There's a widely accepted misconception that strength means never feeling vulnerable, that courage means never feeling afraid, and that positivity means never feeling hurt or sad. We tend to assume that people who have survived trauma have somehow developed thick skin — that they've become immune to pain. But that's not how trauma works. Trauma doesn't toughen you. It scars you — physically, mentally, emotionally.

Scar tissue is a perfect metaphor for this. When the body is injured, cells rush to form a protective layer over the wound. On the surface, scar tissue looks thick and resilient, tougher than everything around it. But irritate it, and you'll find it's far more sensitive than ordinary skin. The armor is an illusion.

I've heard versions of the same thing my whole life: "You're so brave — I just assumed you weren't afraid." "You're so strong, this is nothing to you." "You've been through so much worse, so this can't really bother you." Once, a close friend was genuinely shocked to discover that I cry.
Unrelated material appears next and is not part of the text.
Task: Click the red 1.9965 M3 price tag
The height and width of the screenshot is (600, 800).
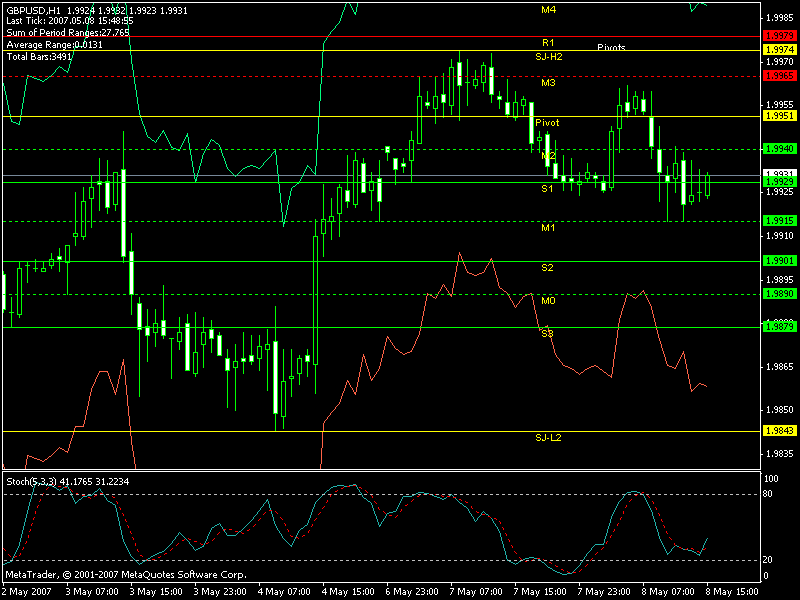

They had simply assumed I never needed to.

Here's what I know to be true: real strength is choosing to move forward while you feel vulnerable. The vulnerability doesn't disappear — you just refuse to let it stop you. Real courage is moving forward with your fear. And real positive thinking — which is fundamentally different from toxic positivity — is moving forward with your pain and sadness, not pretending they don't exist. Crucially, moving forward doesn't mean leaving your feelings behind. It means honoring them. Giving yourself permission to feel, to grieve, to cope.

I am strong because I have had to constantly navigate vulnerability. I am brave because fear has been a frequent companion in my life. I am a positive person — someone who can joke about very dark things — because that's how I've learned to survive a lifetime of pain. None of that makes me unfeeling. It makes me someone who keeps going anyway.

Living with trauma is lonely. We exist in a world that still doesn't know quite what to do with it, and that lack of support usually isn't born from cruelty — it comes from a simple lack of knowledge. So those of us carrying trauma learn to adapt. We make our vulnerability invisible, which only deepens the loneliness and widens the gap between us and the people who want to help but don't know how. In my case, I was born with a congenital heart defect, which made everything more complicated — I didn't know what support I needed, let alone how to ask for it. For a long time, I just assumed I didn't measure up. That assumption became its own kind of pain.

So let me say this plainly, on behalf of myself and every strong, brave, positive person in your life: we are not superhuman. We haven't transcended suffering or achieved some permanent state of good vibes. We became strong — and we stay strong — because we are vulnerable, often and sometimes without any other choice, and we have decided to keep moving forward anyway.